On using custom hardware for protection:

Custom hardware often gives you a longer period until the first break since it requires an attacker’s time and effort to get up to speed on it. However, it often fails more permanently once cracked since the designers put all their faith in the hardware protection.

Anti-debugging: using up a resource versus checking it

May 21, 2008May 22, 2008 ~ Nate Lawson ~ 7 Comments

After my last post claiming anti-debugging techniques are overly depended on, various people asked how I would improve them. My first recommendation is to go back to the drawing board and make sure all your components of your software protection design hang together in a mesh. In other words, each has the property that the system will fail closed if a given component is circumvented in isolation. However, anti-debugging does have a place (along other components including obfuscation, integrity checks, etc.) so let’s consider how to implement it better.

The first principle of implementing anti-debugging is to use up a resource instead of checking it. The initial idea most novices have is to check a resource to see if a debugger is present. This might be calling IsDebuggerPresent() or if more advanced, using GetThreadContext() to read the values of hardware debug registers DR0-7. Then, the implementation is often as simple as “if (debugged): FailNoisily()” or if more advanced, a few inline versions of that check function throughout the code.

The problem with this approach is it provides a choke point for the attacker, a single bottleneck that circumvents all instances of a check no matter where they appear in the code or how obfuscated they are. For example, IsDebuggerPresent() reads a value from the local memory PEB struct. So attaching a debugger and then setting that variable to zero circumvents all uses of IsDebuggerPresent(). Looking for suspicious values in DR0-7 means the attacker merely has to hook GetThreadContext() and return 0 for those registers. In both cases, the attacker could also skip over the check so it always returned “OK”.

Besides the API bottleneck, anti-debugging via checking is fundamentally flawed as suffering from “time of check, time of use“, aka race conditions. An attacker could quickly swap out the values or virtualize accesses to the particular resources in order to lie about their state. Meanwhile, they could still be using the debug registers for their own purposes while stubbing out GetThreadContext(), for example.

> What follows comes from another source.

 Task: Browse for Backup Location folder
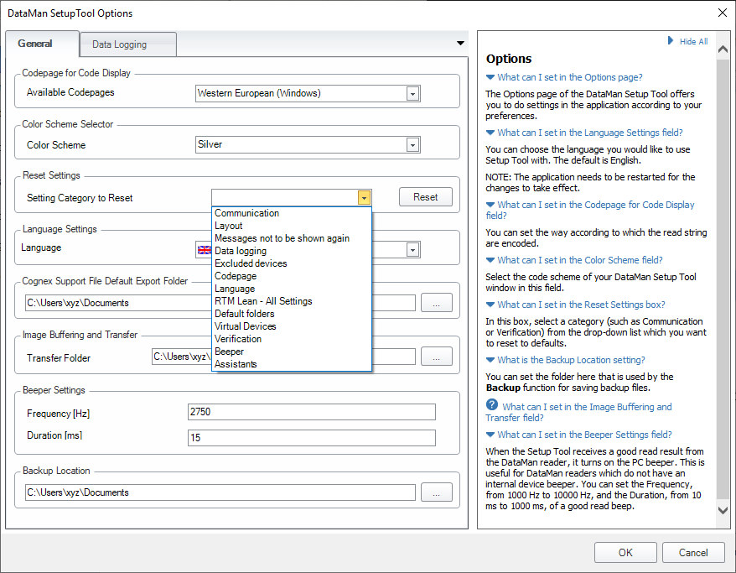point(436,492)
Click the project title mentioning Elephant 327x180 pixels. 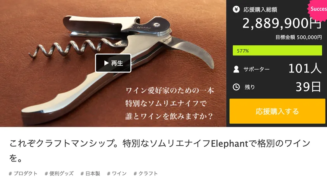point(160,151)
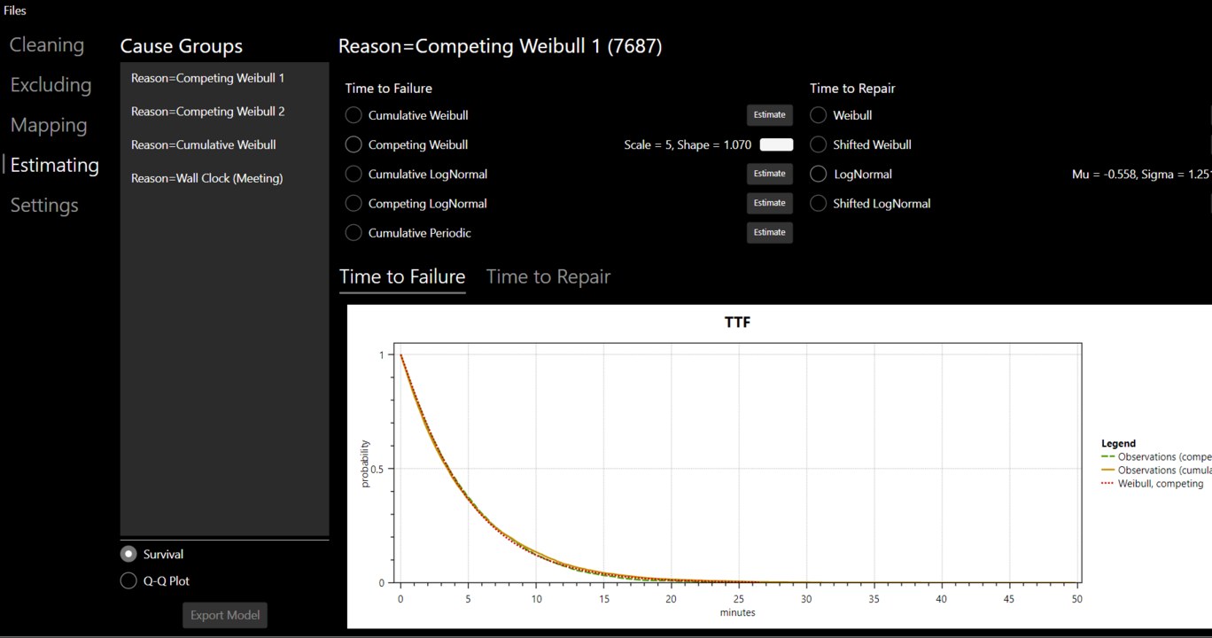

Contrast this with anti-debugging by using up a resource. For example, a timer callback could be set up to vector through PEB!BeingDebugged. (Astute readers will notice this is a byte-wide field, so it would actually have to be an offset into a jump table). This timer would fire normally until a debugger was attached. Then the OS would store a non-zero value in that location, overwriting the timer callback vector. The next time the timer fired, the process would crash. Even if an attacker poked the value to zero, it would still crash. They would have to find another route to read the magic value in that location to know what to store there after attaching the debugger. To prevent merely disabling the timer, the callback should perform some essential operation to keep the process operating.

Now this is a simple example and there are numerous ways around it, but it illustrates my point. If an application uses a resource that the attacker also wants to use, it’s harder to circumvent than a simple check of the resource state.

An old example of this form of anti-debugging in the C64 was storing loader code in screen memory. As soon as the attacker broke into a debugger, the prompt would overwrite the loader code. Resetting the machine would also overwrite screen memory, leaving no trace of the loader. Attackers had to realize this and jump to a separate routine elsewhere in memory that made a backup copy of screen memory first.

For x86 hardware debug registers, a program could keep an internal table of functions but do no compile-time linkage. Each site of a function call would be replaced with code to store an execute watchpoint for EIP+4 in a debug register and a “JMP SlowlyCrash” following that. Before executing the JMP, the CPU would trigger a debug exception (INT1) since the EIP matched the watchpoint. The exception handler would look up the calling EIP in a table, identify the real target function, set up the stack, and return directly there. The target could then return back to the caller. All four debug registers should be utilized to avoid leaving room for the attacker’s breakpoints.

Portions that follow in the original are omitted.